··· Lesetext ···

28. Februar 1970: Schorsch ist wieder auf den Beinen

28.2.2020, 07:00 Uhr
28. Februar 1970: Schorsch ist wieder auf den Beinen

© Bauer

Mit Appetitlosigkeit, Apathie und verdächtiger Flirtmüdigkeit hatte es im April vorigen Jahres angefangen. Prachtstück Schorsch verlor innerhalb weniger Wochen 30 Kilo seines vordem stattlichen Gewichts von 210 Pfund. Im Laufe des Sommers machte die mysteriöse Krankheit blutige Fortschritte: in rasendem Selbstzerstörungstrieb riß sich der Gorilla bis zu 30 Zentimeter lange Wunden in Arme und Beine, kaute und kratzte an seinen Händen herum, bis schließlich im August und November zwei Finger amputiert werden mußten.

Zeitweise standen die Chancen um Sein oder Nichtsein so schlecht, daß die Nürnberger sich schon schweren Herzens damit abzufinden begannen, ohne ihren Schorsch weiterzuleben. Doch dank der aufopfernden Pflege durch Tierärzte und Wärter genas das Tier, das jetzt wegen der Operation sogar noch höheren Seltenheitswert besitzt: die Tiergartenleitung versicherte, ihr sei kein weiterer Fall bekannt, in dem die Amputation an einem ausgewachsenen Menschenaffen komplikationslos verheilt wäre.

··· Vorliegendes Material ···

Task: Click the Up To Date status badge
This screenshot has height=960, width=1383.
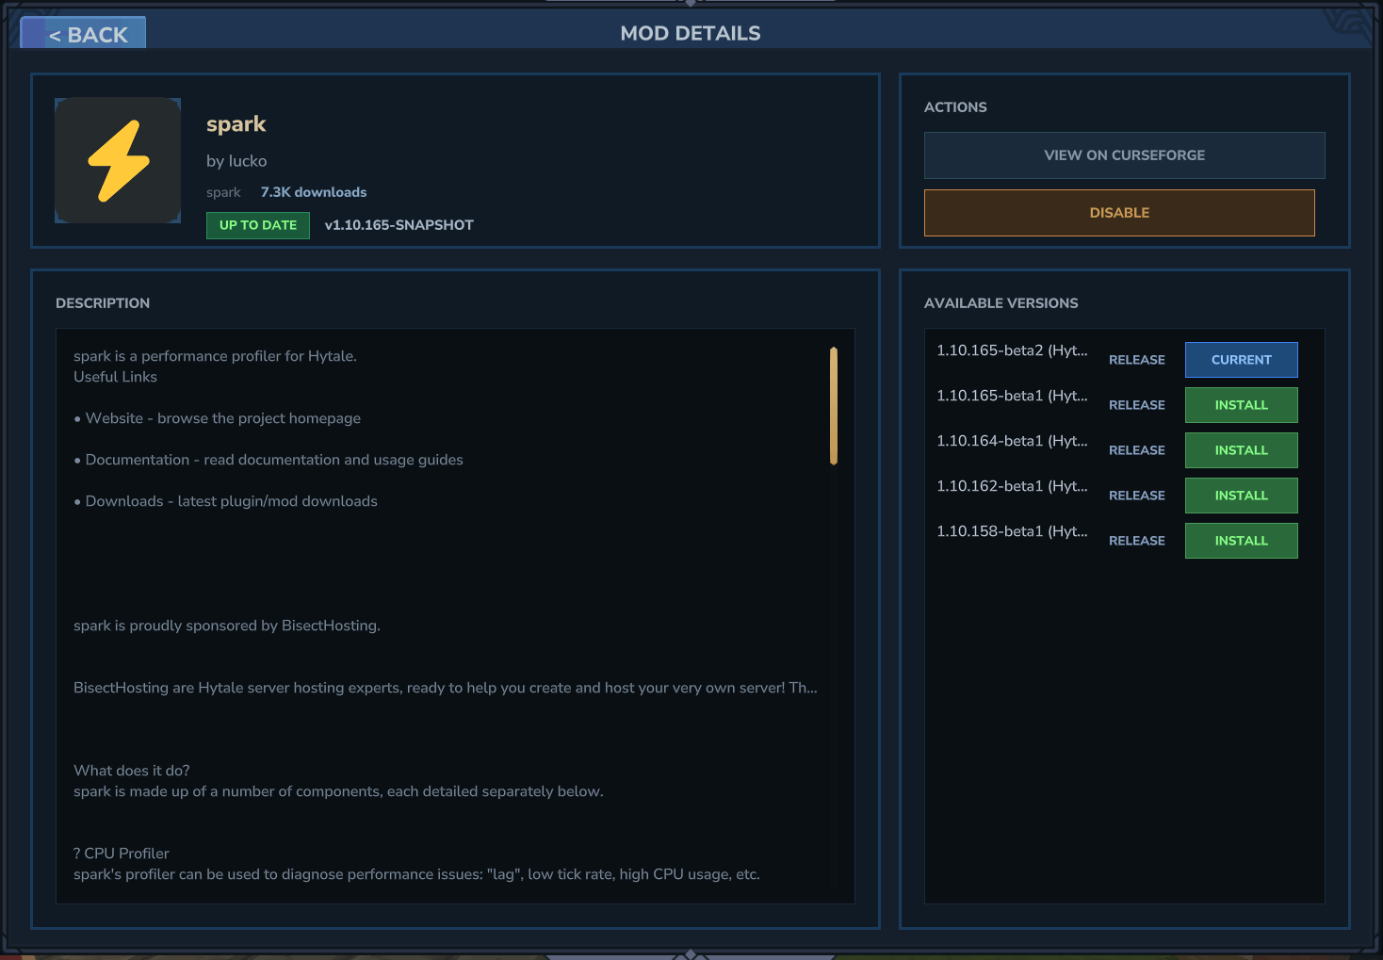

···
··· Vorliegendes Material ···

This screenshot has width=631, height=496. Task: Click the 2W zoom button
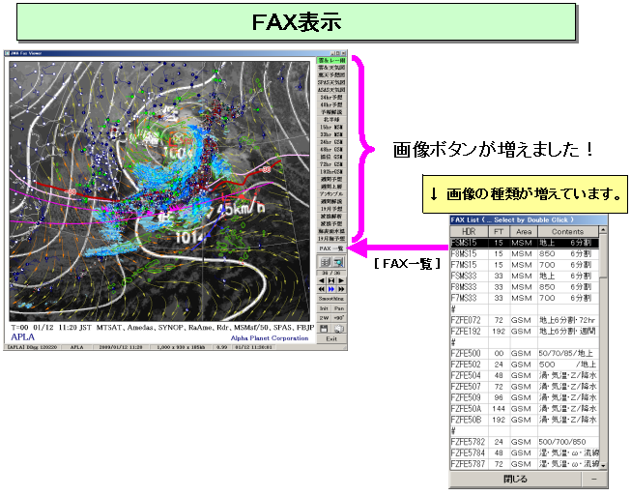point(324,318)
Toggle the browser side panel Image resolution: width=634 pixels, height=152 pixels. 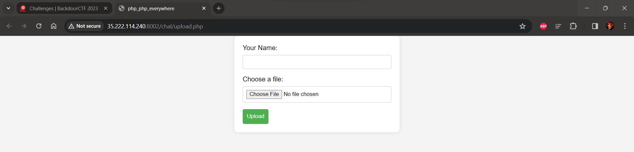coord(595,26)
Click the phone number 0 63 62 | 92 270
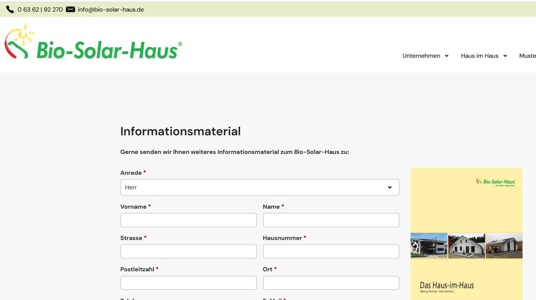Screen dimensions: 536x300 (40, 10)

···

# Aufgaben
(1) Kopiere aus dem Lesetext über den Gorilla Schorsch wortgetreu die Stelle von „28.2.2020, 07:00 Uhr“ bis „amputiert werden mußten.“.
(2) Nimm den Lesetext über den Gorilla Schorsch dort auf, wo er endet, und schreibe ihn weiter.

# Lösungen
(1)
28.2.2020, 07:00 Uhr
28. Februar 1970: Schorsch ist wieder auf den Beinen

© Bauer

Mit Appetitlosigkeit, Apathie und verdächtiger Flirtmüdigkeit hatte es im April vorigen Jahres angefangen. Prachtstück Schorsch verlor innerhalb weniger Wochen 30 Kilo seines vordem stattlichen Gewichts von 210 Pfund. Im Laufe des Sommers machte die mysteriöse Krankheit blutige Fortschritte: in rasendem Selbstzerstörungstrieb riß sich der Gorilla bis zu 30 Zentimeter lange Wunden in Arme und Beine, kaute und kratzte an seinen Händen herum, bis schließlich im August und November zwei Finger amputiert werden mußten.

(2)
125 Narkosen, 20 Kilometer Verbandmaterial, 46 Kilo Watte, 5460 Stück Beruhigungstabletten, unbezahlbare Mengen an Geduld und Fürsorge trugen schließlich den Sieg im Kampf um Schorschs Leben davon. Strotzend vor Gesundheit und stolze 135 Kilo schwer, präsentiert sich der Zögling, der 1963 als Vierjähriger in Nürnberg Einzug hielt, wieder seinen Bewunderern dies- und jenseits des eisernen Gitters.

Seinen beiden Frauen obliegt es jetzt, das Genesungswerk zu vollenden. Mit noch schüchternen Annäherungsversuchen und eindrucksvollem Imponiergehabe wollen die achtjährigen Gorilladamen Diane und Delphi ihrem Gemahl zur Zeit klarmachen, daß er so einiges nachzuholen hat. Aber Schorsch mag noch nicht.